Re: [PATCH 1/2] include: trace: Add SCMI header with trace events

From: Jim Quinlan
Date: Wed Dec 18 2019 - 11:37:18 EST




On 12/18/19 7:09 AM, Sudeep Holla wrote:
> On Mon, Dec 16, 2019 at 05:15:54PM -0500, Jim Quinlan wrote:
>> From: Lukasz Luba <lukasz.luba@xxxxxxx>
>>
>> +
>> +TRACE_EVENT(scmi_xfer_begin,
>> + TP_PROTO(u8 id, u8 protocol_id, u16 seq, bool poll),
>> + TP_ARGS(id, protocol_id, seq, poll),
>> +
>> + TP_STRUCT__entry(
>> + __field(u8, id)
>> + __field(u8, protocol_id)
>> + __field(u16, seq)
>> + __field(bool, poll)
>> + ),
>> +
>> + TP_fast_assign(
>> + __entry->id = id;
>> + __entry->protocol_id = protocol_id;
>> + __entry->seq = seq;
>> + __entry->poll = poll;
>> + ),
>> +
>> + TP_printk("id=%u protocol_id=%u seq=%u poll=%u", __entry->id,
>> + __entry->protocol_id, __entry->seq, __entry->poll)
>> +);
>> +
>> +TRACE_EVENT(scmi_xfer_end,
>> + TP_PROTO(u8 id, u8 protocol_id, u16 seq, u32 status),
>> + TP_ARGS(id, protocol_id, seq, status),
>> +
>> + TP_STRUCT__entry(
>> + __field(u8, id)
>> + __field(u8, protocol_id)
>> + __field(u16, seq)
>> + __field(u32, status)
>> + ),
>> +
>> + TP_fast_assign(
>> + __entry->id = id;
>> + __entry->protocol_id = protocol_id;
>> + __entry->seq = seq;
>> + __entry->status = status;
>> + ),
>> +
>> + TP_printk("id=%u protocol_id=%u seq=%u status=%u", __entry->id,
>> + __entry->protocol_id, __entry->seq, __entry->status)
>> +);
>>
>> Hello,
>>
>> When there are multiple messages in the mbox queue, I've found it
>> a chore matching up the 'begin' event with the 'end' event for each
>> SCMI msg.

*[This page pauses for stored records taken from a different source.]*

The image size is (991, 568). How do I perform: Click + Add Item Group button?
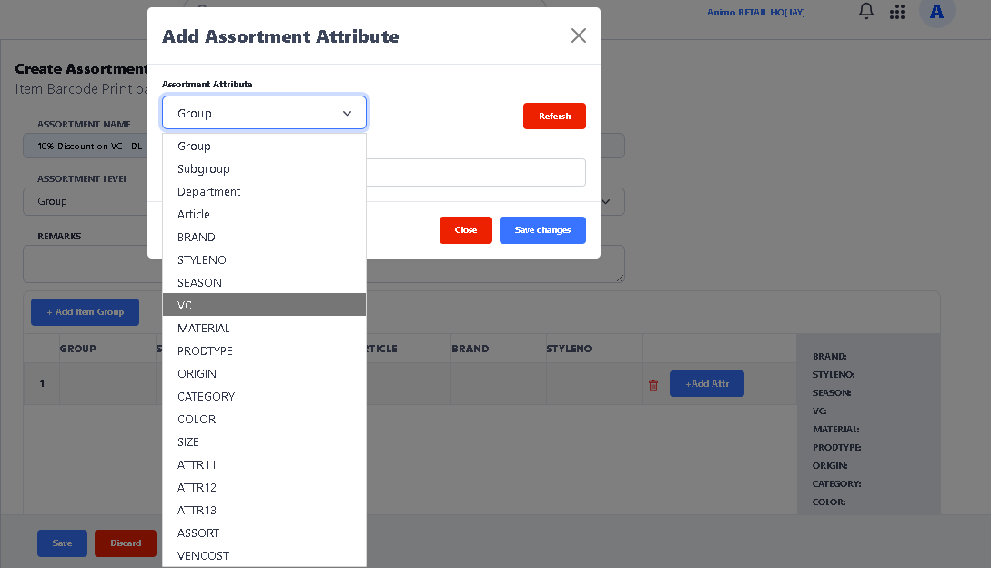coord(85,312)
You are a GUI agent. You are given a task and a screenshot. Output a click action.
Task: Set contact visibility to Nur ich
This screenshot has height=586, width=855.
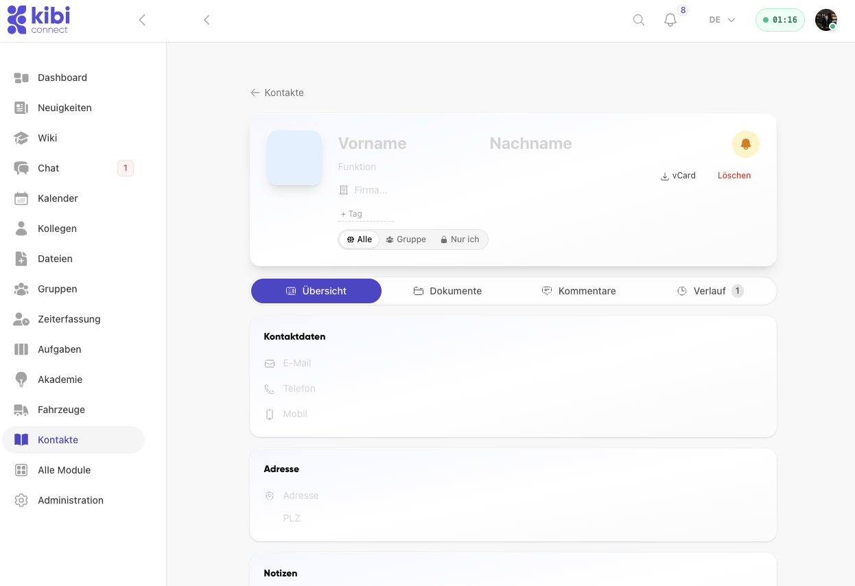[460, 239]
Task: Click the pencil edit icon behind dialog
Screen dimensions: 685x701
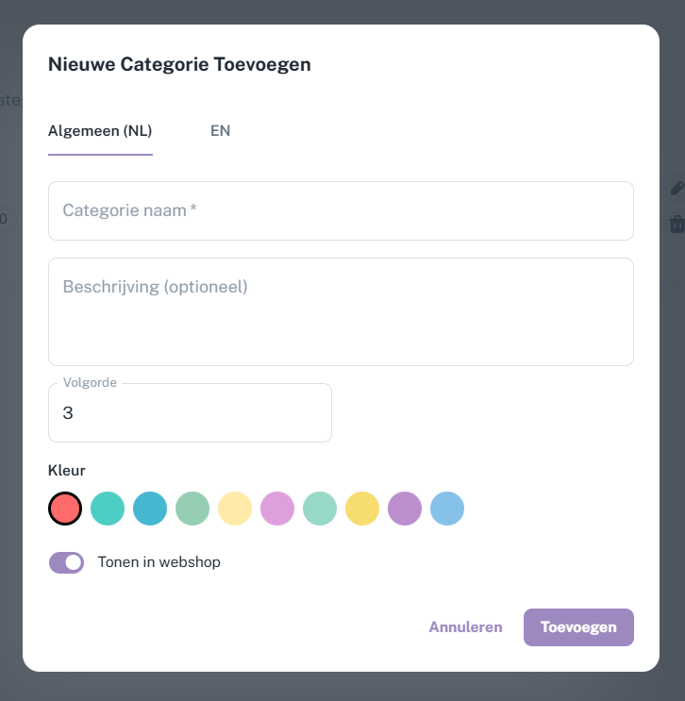Action: [x=677, y=189]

The id (command) may not be unique, the proto_id may not be
>> unique, and the seq may not be unique.
> I agree on id and proto_id part easily and the seq may not be unique
> if and only if the previous command has completed.
>
>> The combination of the three may not be unique.
> Not 100% sure on that. I remember one of the issue you reported where OS
> times out and platform may still be processing it. That's one of the
> case where seq id may get re-assigned, but now that's fixed and the
> scenario may not happen. I am trying to understand why you think it
> is not unique ?
If I submit a series of five clk_enable() calls via SCMI, and they are all
executed sequentially, they will most likely have the same seq-proto-cmd value
-- do you agree? Now typically one can match the begin tracepoint with the
end because they come in pairs. But when you are using four protocols andÂ
the mbox queue has more than one, it is difficult to eyeball the trace output
and have a good idea of what is going on. If one uses a post
processing script, that's another story.
>
>> Would it make sense to assign a monotonically increasing ID to each
>> msg so that one can easily match the two events for each msg?
> I am not sure if we need to maintain a tracker/counter just for trace
> purposes.
I was just suggesting this for consideration -- if you deem it not helpful,
or cannot demonstrate its usefulness, by all means do not add it.
I have an alternative method for logging SCMI events that I prefer
(see below as to why).
>
>> This id could be the result of an atomic increment and
>> could be stored in the xfer structure. Of course, it would be one of
>> the values printed out in the events.
>>
>> Also, would you consider a third event, right after the
>> scmi_fetch_response() invocation in scmi_rx_callback()? I've found
>> this to be insightful in situations where we were debugging a timeout.
>>
>> I'm fine if you elect not to do the above; I just wanted to post
>> this for your consideration.
>>
> I am interested in the scenario we can make use of this and also help
> in testing it if we add this. I am not against it but I don't see the
> need for it.
I have a test driver that forks four threads, each of which indirectly
creates SCMI messages of different protocols (sensor, clk, perf, brcm). In other
words, a stress test for the SCMI infrastructure and platform response. I
suspect you have a similar test configuration? I set this up so we can reproduce
some problems w/o having to run the entire middleware stack.

At any rate, I've tested V2, and although I get a lot of

... scmi_xfer_begin: transfer_id=48379 msg_id=7 protocol_id=128 seq=0 poll=0
... scmi_rx_done: transfer_id=48379 msg_id=7 protocol_id=128 seq=0 msg_type=0
... scmi_xfer_end: transfer_id=48380 msg_id=8 protocol_id=128 seq=0 status=0
... scmi_xfer_begin: transfer_id=48381 msg_id=7 protocol_id=128 seq=0 poll=0
... scmi_rx_done: transfer_id=48381 msg_id=7 protocol_id=128 seq=0 msg_type=0
... scmi_xfer_end: transfer_id=48381 msg_id=7 protocol_id=128 seq=0 status=0
... scmi_xfer_begin: transfer_id=48382 msg_id=8 protocol_id=128 seq=0 poll=0
... scmi_rx_done: transfer_id=48382 msg_id=8 protocol_id=128 seq=0 msg_type=0
... scmi_xfer_end: transfer_id=48382 msg_id=8 protocol_id=128 seq=0 status=0
... scmi_xfer_begin: transfer_id=48383 msg_id=7 protocol_id=128 seq=0 poll=0


I also see a stretch of over 100 (contiguous) of these

... scmi_rx_done: transfer_id=48321 msg_id=7 protocol_id=128 seq=0 msg_type=0
... scmi_rx_done: transfer_id=48322 msg_id=8 protocol_id=128 seq=0 msg_type=0
... scmi_rx_done: transfer_id=48323 msg_id=7 protocol_id=128 seq=0 msg_type=0
... scmi_rx_done: transfer_id=48324 msg_id=8 protocol_id=128 seq=0 msg_type=0

which I cannot explain -- perhaps ftrace doesn't work well in interrupt context?
Note also that we use interrupts issued from the platform for both channels.

Regards,
Jim


>
> --
> Regards,
> Sudeep
>